● **Your task**: Each entry below is to be copied out exactly and in full.
══════
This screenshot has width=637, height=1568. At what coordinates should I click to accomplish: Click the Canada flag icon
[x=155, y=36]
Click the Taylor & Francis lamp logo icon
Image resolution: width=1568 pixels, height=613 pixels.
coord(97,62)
══════
● **Output of the task**:
This screenshot has width=637, height=1568. At what coordinates should I click to accomplish: Click the Canada flag icon
[x=155, y=36]
Click the Taylor & Francis lamp logo icon
Image resolution: width=1568 pixels, height=613 pixels.
coord(97,62)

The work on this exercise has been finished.